Roney is uniquely qualified to tell that tale. He is a sixth generation local farmer, and currently grows wine grapes, almonds, walnuts and pistachios on land his great, great, great grandfather settled more than 160 years ago. He is descended from four different pioneer families who came to the area in Chico’s early days, and offered a look at the region’s agricultural history through their personal stories, complete with historic family photographs.
Roney’s third great grandfather, who was also named John, first came to Butte County in 1849 on a wagon train. The modern Roney explained his ancestor—who was 17 when he first arrived here—fell in love with the land, but didn’t stick around long for lack of another kind of love. He moved on, meeting and marrying a woman named Mary True in the Napa area before returning to Butte County in 1852. He settled along Pine Creek and the Sacramento River on land made available through the Homestead Act, which was passed that same year.
“Back then, a $12 filing fee got you 160 acres,” Roney said, explaining his ancestor initially chose the area to start a cattle ranch.
“The only real settlers here at the time were miners, so the main job of agriculture then was providing food for them,” Roney explained. “What the miners wanted was beef steak and flapjacks, so most of the early agriculture here was dedicated to raising cattle and growing wheat.

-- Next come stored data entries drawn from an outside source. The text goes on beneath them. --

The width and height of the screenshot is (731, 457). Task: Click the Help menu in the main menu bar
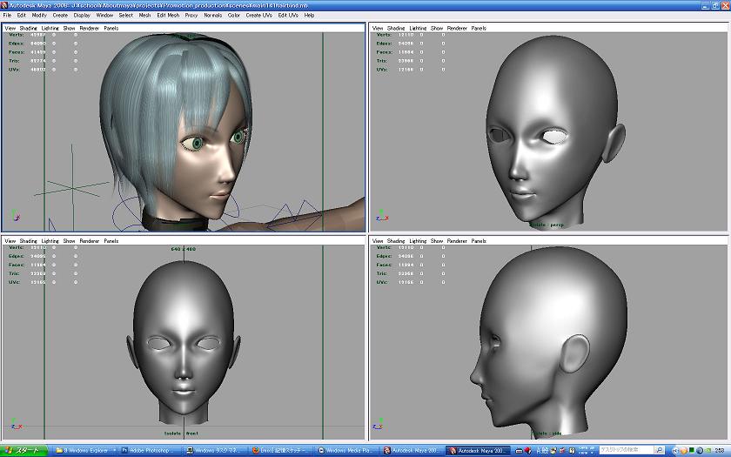coord(309,16)
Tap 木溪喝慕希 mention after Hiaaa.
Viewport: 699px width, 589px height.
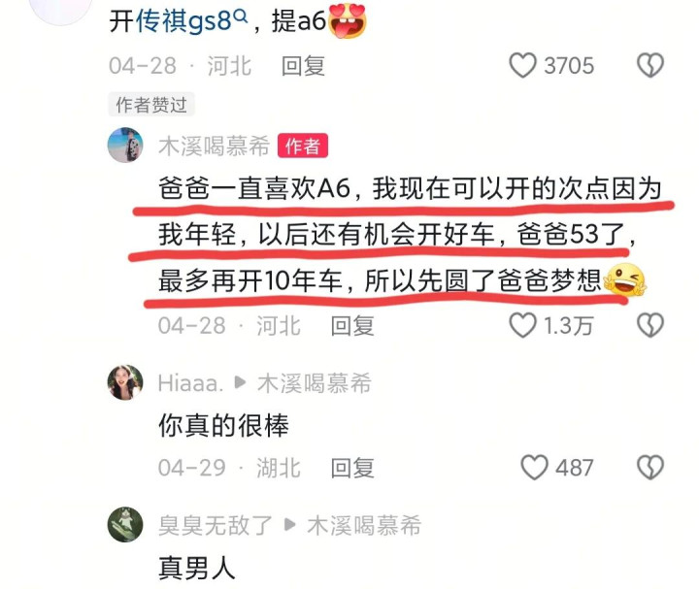tap(315, 383)
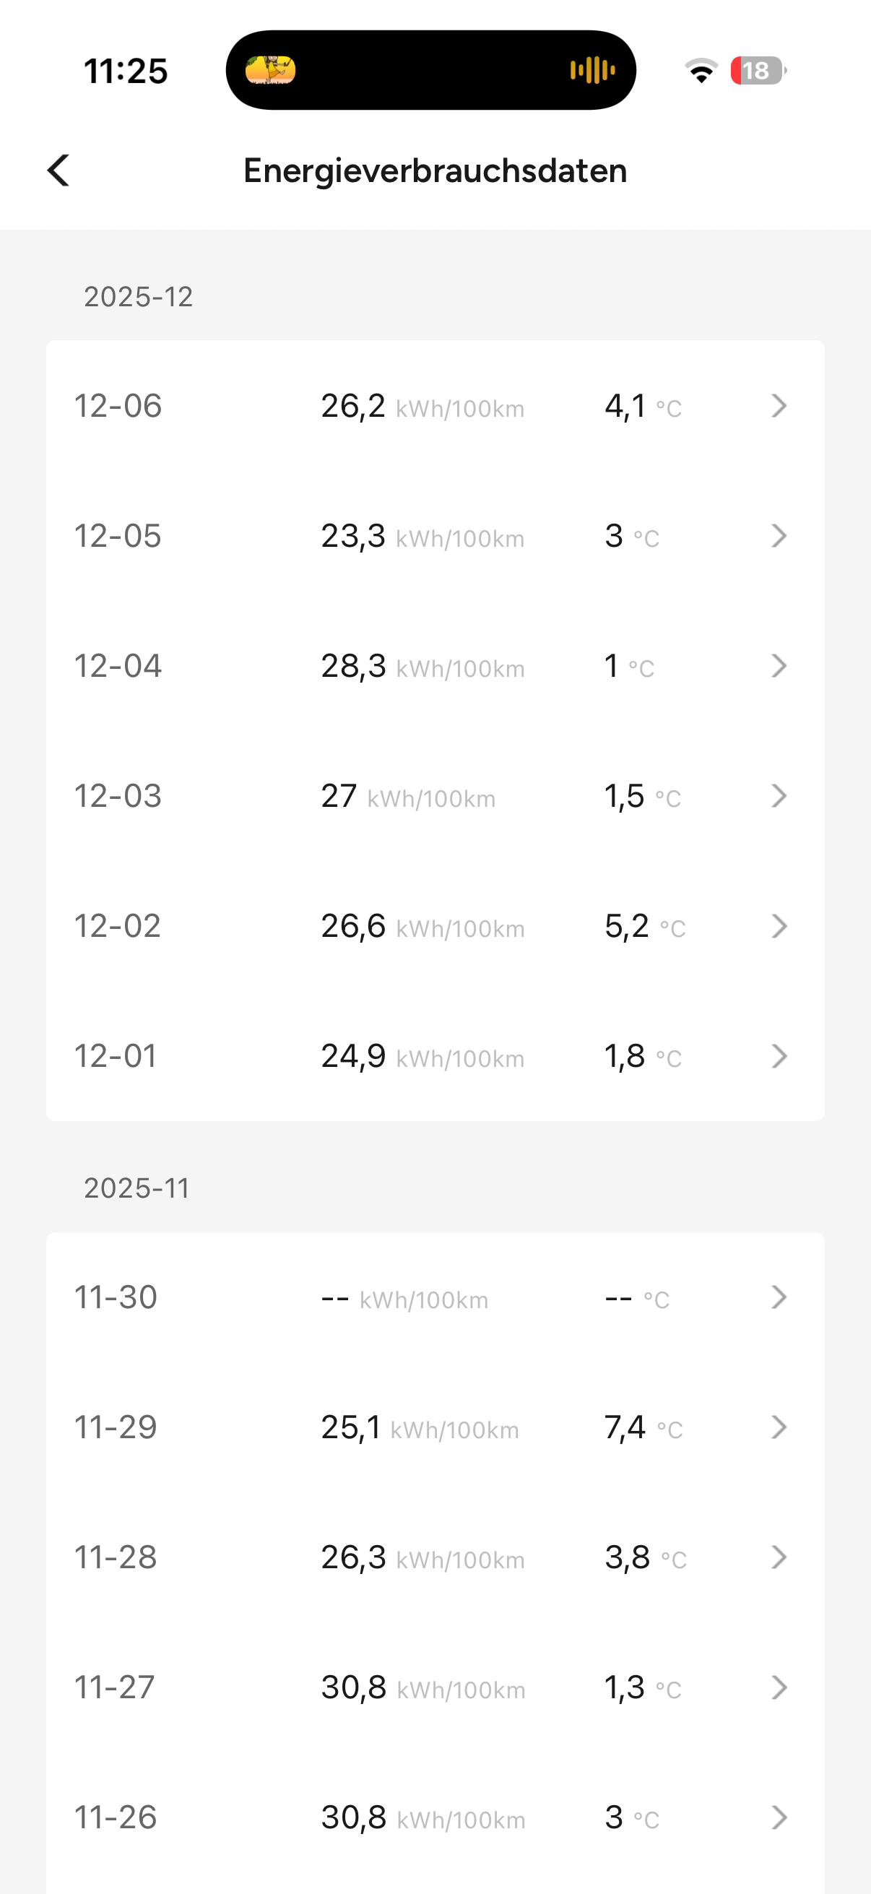
Task: Tap the chevron on the 12-02 row
Action: [x=779, y=926]
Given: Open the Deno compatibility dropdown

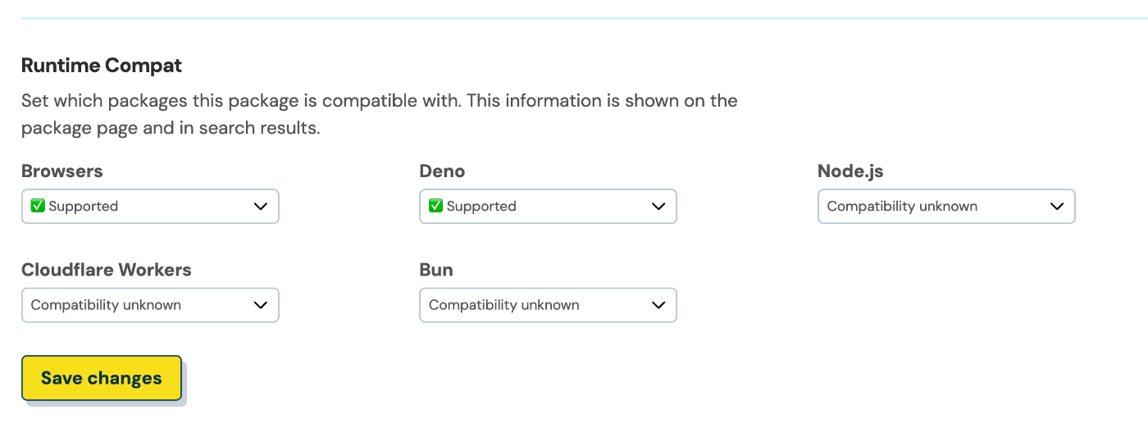Looking at the screenshot, I should tap(548, 207).
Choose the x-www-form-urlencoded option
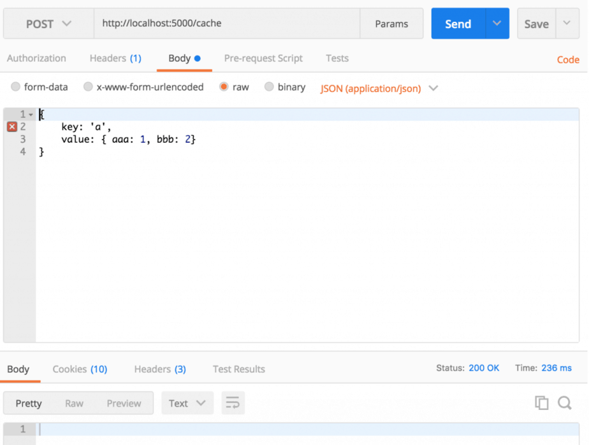The image size is (589, 445). [x=89, y=87]
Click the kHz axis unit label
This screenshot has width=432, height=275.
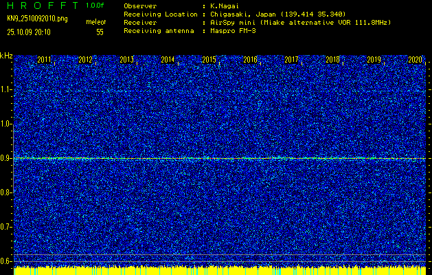pos(6,55)
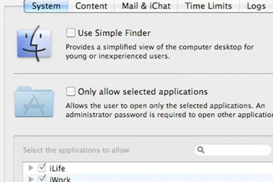This screenshot has width=273, height=182.
Task: Tick Only allow selected applications checkbox
Action: tap(71, 91)
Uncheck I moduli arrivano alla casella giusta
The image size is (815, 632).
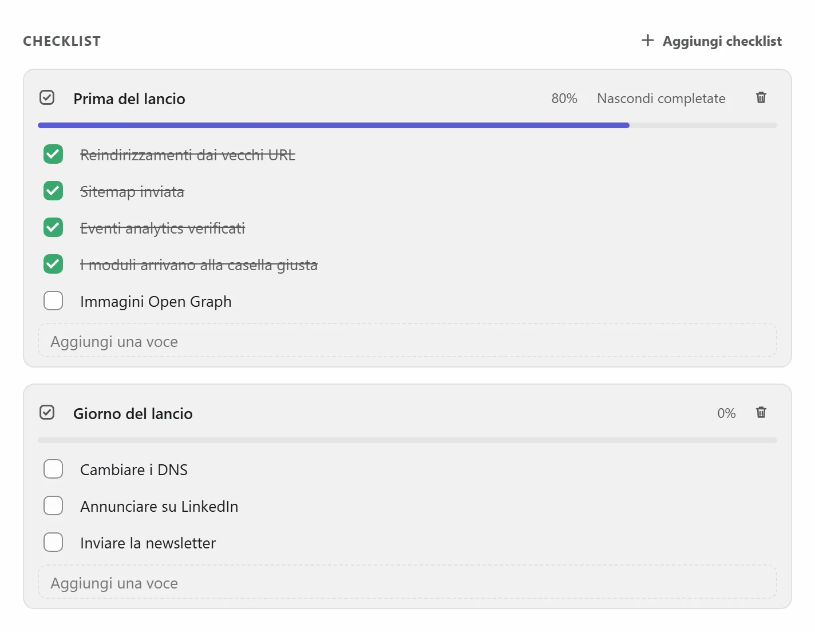click(x=53, y=264)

“John had a part in getting the cattle industry started here,” Roney said, explaining that the valley was well suited for cattle in the winter, but not in the summer. This necessitated moving the herd to higher ground for summer, and for several generations the Roneys drove their cattle, on horseback, to family properties around Eagle Lake and the Clover and Harvey valleys. Roney participated in these drives as a boy, and shared a 50-year-old picture of him and other family members on a cattle drive.

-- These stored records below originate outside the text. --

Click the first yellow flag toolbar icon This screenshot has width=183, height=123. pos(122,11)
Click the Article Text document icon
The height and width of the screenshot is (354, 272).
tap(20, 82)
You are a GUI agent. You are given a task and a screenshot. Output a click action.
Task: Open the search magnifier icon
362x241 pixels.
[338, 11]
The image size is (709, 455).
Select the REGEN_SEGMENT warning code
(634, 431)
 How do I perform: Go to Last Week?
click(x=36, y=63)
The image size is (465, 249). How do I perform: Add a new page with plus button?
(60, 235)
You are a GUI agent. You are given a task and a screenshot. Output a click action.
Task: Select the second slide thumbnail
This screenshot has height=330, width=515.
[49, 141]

Two other branches of Roney’s family tree, the Shannons and the Bennets, were primarily wheat farmers, and neighbors of the early Roneys. Another branch, the Uhl family, were pioneering almond farmers south of Chico just after the turn of the 20th century, when nut-bearing specialty crops began to take the hold they maintain today on the local landscape.

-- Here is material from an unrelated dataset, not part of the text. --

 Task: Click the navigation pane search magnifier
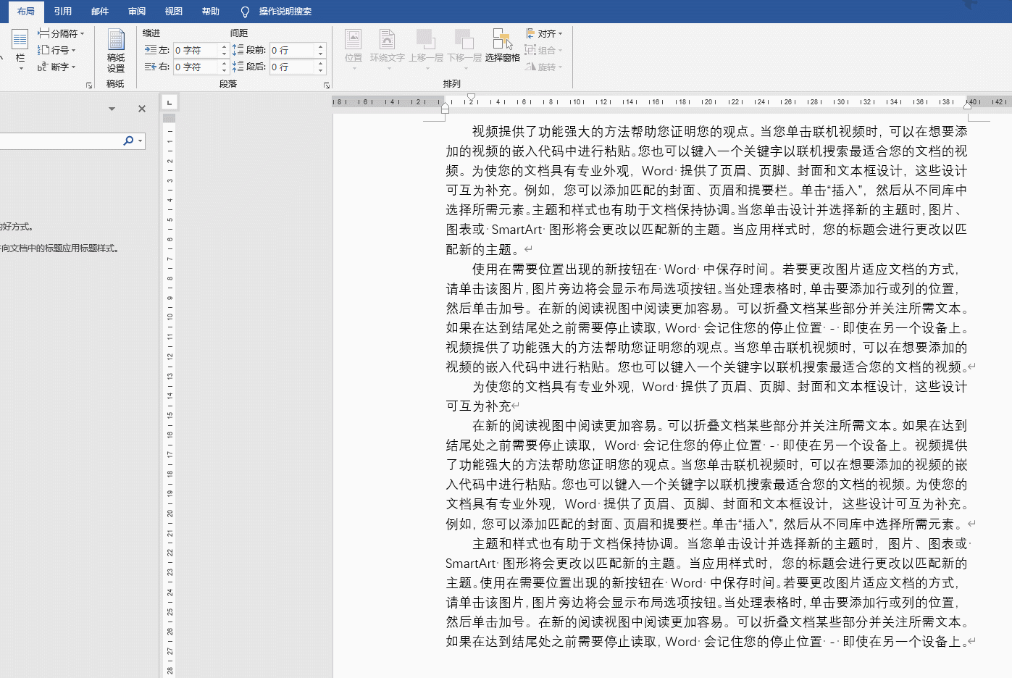(128, 141)
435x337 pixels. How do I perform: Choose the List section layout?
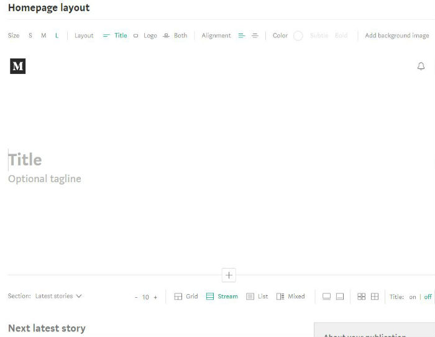pos(257,297)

As the families intermarried, their farming ventures overlapped and evolved, and Roney’s presentation tracked these transitions through personal stories and pictures. He successfully added a human face to the advent of mechanization, for example, through pictures of his great grandfather Archie Bennett walking mule teams pulling plows, and later driving the family’s first Avery tractor.
The presentation also included some important historical tidbits. Roney says his father and uncle were the first farmers in the world to use almond husks to feed cattle, now a common practice, and also helped start the Chico Bean Growers Co-Op, which continues today as North Valley Ag Services.
At the end of his presentation, Roney fielded questions from the audience, including some about the future of the family farm. An audience member noted Roney has two daughters, and asked who might take the reins for the seventh generation.
“As far as our original homestead property, I’ve beaten it into the heads of my two kids that even if they don’t want to farm, or have husbands or even kids that want to farm, they can lease it out, but to keep the property., and keep it as ag land.
“We want to keep it that way for perpetuity,” he said. “There’s been a lot of pressure for us to develop, particularly along Highway 32. But our feeling is we want to keep the agricultural line, and the Greenline, right where it is. Chico can expand to the east if it needs to, where the soil isn’t as good.